• **Metin bölümü**
Liseli gençlik yeniden sahnede

Güncelleme Tarihi:

Liseli gençlik yeniden sahnede
Oluşturulma Tarihi: Eylül 24, 2007 00:00

1990’ların ilk günlerinde Bulutsuzluk Özlemi’nin "Uçtu Uçtu" albümü yayınlanmıştı. Gitar çalan herkesin, rockseverlerin dillerinden düşmedi uzunca bir süre bu şarkılar. "Lagara Lugara", "Tepedeki Çimenlik", "Bayram Görüşmesi", "Şili’ye Özgürlük", "Acil Demokrasi" ve en unutulmazı "Sözlerimi geri alamam"...

İnternetin olmadığı günlerde, sarı saman kağıtlara yazılmış gitar akorları elden ele dolaştı.

O yıllarda gitarı ilk eline alan hemen herkes önce Deep Purple’dan "Smoke on the water" hemen ardından da Bulutsuzluk Özlemi’nden "Sözlerimi geri alamam"ı çalmaya çabaladı. Çünkü bunlar sadece coşkulu rock şarkıları değildi. Herbirinin sözleri bir gazete makalesi gibiydi.

Sonralarda Hipodrom alanındaki ücretsiz halk konserleri...

Yüzbinlerce insanın hep bir ağızdan Zülfü Livaneli ile birlikte haykırışı:

"Ey özgürlük..."

Bulutsuzluk Özlemi de Hipodrom alanında yüzbinlerle buluştu.

Geçen haftalarda bir pazar günü Tunalı Hilmi Caddesi’nde yürürken kalabalık bir öğrenci grubu gördüm. İki gitar eşliğinde haykırarak bizlerin şarkısını söylüyorlardı:

"Sözlerimi geri alamam, yazdığımı yeniden yazamam, çaldığımı baştan çalamam, bir daha geri dönemem..."

O RUH YENİDEN CANLANACAK

Gözümün önüne 80’lerin sonlarında Yüksel Caddesi ile Konur Sokak’ın köşesindeki gitar sohbetleri geçti.

Aradan geçen bunca yıla rağmen, o günlerde henüz doğmamış gençlerin dilindeydi bu şarkı yeniden.

Şimdi Ankara Hürriyet, bu konuda dev bir adım atıyor.

Bir haftadır anonslarını gazetenizde okudunuz. Başvurular bugün başlıyor.

Liseler Arası Müzik Yarışması, Mayıs ayında tüm liselileri aynı sahnede buluşturacak.

Bu sadece bir yarışma olmayacak şüphesiz.

Haber Müdürümüz Levent Seğmen’in önderliğinde, Başkent’te kaybolmaya başlayan, kaybettirilmeye çalışılan bir ruh yeniden canlanacak.

• **Kayıt listesi**
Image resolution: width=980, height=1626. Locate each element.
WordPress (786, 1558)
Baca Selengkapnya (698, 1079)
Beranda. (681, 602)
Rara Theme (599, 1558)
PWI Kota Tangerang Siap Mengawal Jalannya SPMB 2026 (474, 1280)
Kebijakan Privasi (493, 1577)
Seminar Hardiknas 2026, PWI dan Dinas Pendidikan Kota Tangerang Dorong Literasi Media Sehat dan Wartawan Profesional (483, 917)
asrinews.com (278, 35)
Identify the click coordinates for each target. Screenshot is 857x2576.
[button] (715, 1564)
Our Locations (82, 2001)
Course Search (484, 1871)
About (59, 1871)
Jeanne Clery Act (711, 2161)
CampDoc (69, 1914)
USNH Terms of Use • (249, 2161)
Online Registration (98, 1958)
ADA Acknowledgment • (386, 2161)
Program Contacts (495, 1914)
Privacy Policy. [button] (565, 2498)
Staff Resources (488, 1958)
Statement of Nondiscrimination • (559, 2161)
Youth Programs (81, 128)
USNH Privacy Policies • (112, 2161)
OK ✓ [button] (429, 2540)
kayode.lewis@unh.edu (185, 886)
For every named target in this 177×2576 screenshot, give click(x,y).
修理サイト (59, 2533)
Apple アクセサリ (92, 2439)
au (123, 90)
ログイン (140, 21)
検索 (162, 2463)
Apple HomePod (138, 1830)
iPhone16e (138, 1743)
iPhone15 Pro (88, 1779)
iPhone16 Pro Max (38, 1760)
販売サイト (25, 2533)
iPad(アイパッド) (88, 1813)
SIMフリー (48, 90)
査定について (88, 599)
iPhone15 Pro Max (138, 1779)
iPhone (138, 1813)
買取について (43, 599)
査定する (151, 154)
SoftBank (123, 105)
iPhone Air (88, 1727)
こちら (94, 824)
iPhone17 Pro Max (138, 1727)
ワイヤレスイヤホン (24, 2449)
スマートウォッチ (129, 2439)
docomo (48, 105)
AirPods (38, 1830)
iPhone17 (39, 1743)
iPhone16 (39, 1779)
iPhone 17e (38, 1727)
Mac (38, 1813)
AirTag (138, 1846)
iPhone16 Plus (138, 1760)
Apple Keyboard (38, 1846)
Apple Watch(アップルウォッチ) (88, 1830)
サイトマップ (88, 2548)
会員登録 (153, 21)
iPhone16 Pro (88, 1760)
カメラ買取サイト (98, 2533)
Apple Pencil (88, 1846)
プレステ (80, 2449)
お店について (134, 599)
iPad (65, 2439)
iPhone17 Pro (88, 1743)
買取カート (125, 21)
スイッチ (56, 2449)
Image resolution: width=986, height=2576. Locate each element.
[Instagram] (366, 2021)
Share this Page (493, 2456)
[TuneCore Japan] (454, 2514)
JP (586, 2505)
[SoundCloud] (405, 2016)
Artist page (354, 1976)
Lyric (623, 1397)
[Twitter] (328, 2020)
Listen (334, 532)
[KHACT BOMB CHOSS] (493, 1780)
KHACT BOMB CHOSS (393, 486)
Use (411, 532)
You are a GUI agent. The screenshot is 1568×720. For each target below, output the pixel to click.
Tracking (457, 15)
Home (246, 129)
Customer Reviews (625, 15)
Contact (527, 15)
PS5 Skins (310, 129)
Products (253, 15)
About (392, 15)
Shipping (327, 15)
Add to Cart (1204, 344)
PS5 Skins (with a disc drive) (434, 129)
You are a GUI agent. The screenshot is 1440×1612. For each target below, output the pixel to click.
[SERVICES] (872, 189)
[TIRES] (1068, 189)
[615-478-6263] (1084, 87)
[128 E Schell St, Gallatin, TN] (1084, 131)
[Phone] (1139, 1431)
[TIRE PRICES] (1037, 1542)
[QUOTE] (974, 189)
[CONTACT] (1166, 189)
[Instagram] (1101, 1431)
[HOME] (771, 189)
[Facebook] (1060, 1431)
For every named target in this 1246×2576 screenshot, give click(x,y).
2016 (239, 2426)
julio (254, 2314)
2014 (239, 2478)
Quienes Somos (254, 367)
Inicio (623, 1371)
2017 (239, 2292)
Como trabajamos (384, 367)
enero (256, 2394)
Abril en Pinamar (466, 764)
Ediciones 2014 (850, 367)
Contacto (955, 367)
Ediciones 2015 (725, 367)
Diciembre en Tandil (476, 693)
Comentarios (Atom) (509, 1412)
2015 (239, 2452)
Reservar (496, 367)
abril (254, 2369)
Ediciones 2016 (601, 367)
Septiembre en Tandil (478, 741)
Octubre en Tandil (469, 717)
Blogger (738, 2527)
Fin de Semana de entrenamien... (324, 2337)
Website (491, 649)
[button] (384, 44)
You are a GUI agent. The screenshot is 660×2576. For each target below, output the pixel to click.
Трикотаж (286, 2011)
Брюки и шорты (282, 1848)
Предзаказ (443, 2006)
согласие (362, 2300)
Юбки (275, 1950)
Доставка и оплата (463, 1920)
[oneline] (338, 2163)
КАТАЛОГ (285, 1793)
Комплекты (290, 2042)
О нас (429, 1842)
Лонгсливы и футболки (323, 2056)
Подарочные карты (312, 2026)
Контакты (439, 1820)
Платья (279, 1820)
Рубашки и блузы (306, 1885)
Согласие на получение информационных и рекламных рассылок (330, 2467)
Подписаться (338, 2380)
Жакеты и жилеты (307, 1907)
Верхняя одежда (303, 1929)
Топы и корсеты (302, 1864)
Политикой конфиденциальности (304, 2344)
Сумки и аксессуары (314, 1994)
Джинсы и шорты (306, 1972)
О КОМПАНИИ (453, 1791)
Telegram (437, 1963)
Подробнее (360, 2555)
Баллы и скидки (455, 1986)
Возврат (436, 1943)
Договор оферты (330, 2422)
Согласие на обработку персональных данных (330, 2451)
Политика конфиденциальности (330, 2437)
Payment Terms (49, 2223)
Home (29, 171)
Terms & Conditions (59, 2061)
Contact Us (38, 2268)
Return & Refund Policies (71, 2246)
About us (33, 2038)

• **Görev listesi**
1/ Liseli gençlikle ilgili yazıya göre Liseler Arası Müzik Yarışması liselileri hangi ayda aynı sahnede buluşturacak?
2/ Lütfen kayıtlarda "ワイヤレスイヤホン (24, 2449)" geçen satırdan başlayıp "2017 (239, 2292)" geçen satırda biten bölümü, iki uç satır da dahil olmak üzere aynen kopyalayın.

• **Yazılı cevaplar**
1/ Mayıs ayında.

2/
ワイヤレスイヤホン (24, 2449)
スマートウォッチ (129, 2439)
docomo (48, 105)
AirPods (38, 1830)
iPhone17 (39, 1743)
iPhone16 (39, 1779)
iPhone 17e (38, 1727)
Mac (38, 1813)
AirTag (138, 1846)
iPhone16 Plus (138, 1760)
Apple Keyboard (38, 1846)
Apple Watch(アップルウォッチ) (88, 1830)
サイトマップ (88, 2548)
会員登録 (153, 21)
iPhone16 Pro (88, 1760)
カメラ買取サイト (98, 2533)
Apple Pencil (88, 1846)
プレステ (80, 2449)
お店について (134, 599)
iPad (65, 2439)
iPhone17 Pro (88, 1743)
買取カート (125, 21)
スイッチ (56, 2449)
Image resolution: width=986, height=2576. Locate each element.
[Instagram] (366, 2021)
Share this Page (493, 2456)
[TuneCore Japan] (454, 2514)
JP (586, 2505)
[SoundCloud] (405, 2016)
Artist page (354, 1976)
Lyric (623, 1397)
[Twitter] (328, 2020)
Listen (334, 532)
[KHACT BOMB CHOSS] (493, 1780)
KHACT BOMB CHOSS (393, 486)
Use (411, 532)
You are a GUI agent. The screenshot is 1568×720. For each target below, output the pixel to click.
Tracking (457, 15)
Home (246, 129)
Customer Reviews (625, 15)
Contact (527, 15)
PS5 Skins (310, 129)
Products (253, 15)
About (392, 15)
Shipping (327, 15)
Add to Cart (1204, 344)
PS5 Skins (with a disc drive) (434, 129)
You are a GUI agent. The screenshot is 1440×1612. For each target below, output the pixel to click.
[SERVICES] (872, 189)
[TIRES] (1068, 189)
[615-478-6263] (1084, 87)
[128 E Schell St, Gallatin, TN] (1084, 131)
[Phone] (1139, 1431)
[TIRE PRICES] (1037, 1542)
[QUOTE] (974, 189)
[CONTACT] (1166, 189)
[Instagram] (1101, 1431)
[HOME] (771, 189)
[Facebook] (1060, 1431)
For every named target in this 1246×2576 screenshot, give click(x,y).
2016 (239, 2426)
julio (254, 2314)
2014 (239, 2478)
Quienes Somos (254, 367)
Inicio (623, 1371)
2017 (239, 2292)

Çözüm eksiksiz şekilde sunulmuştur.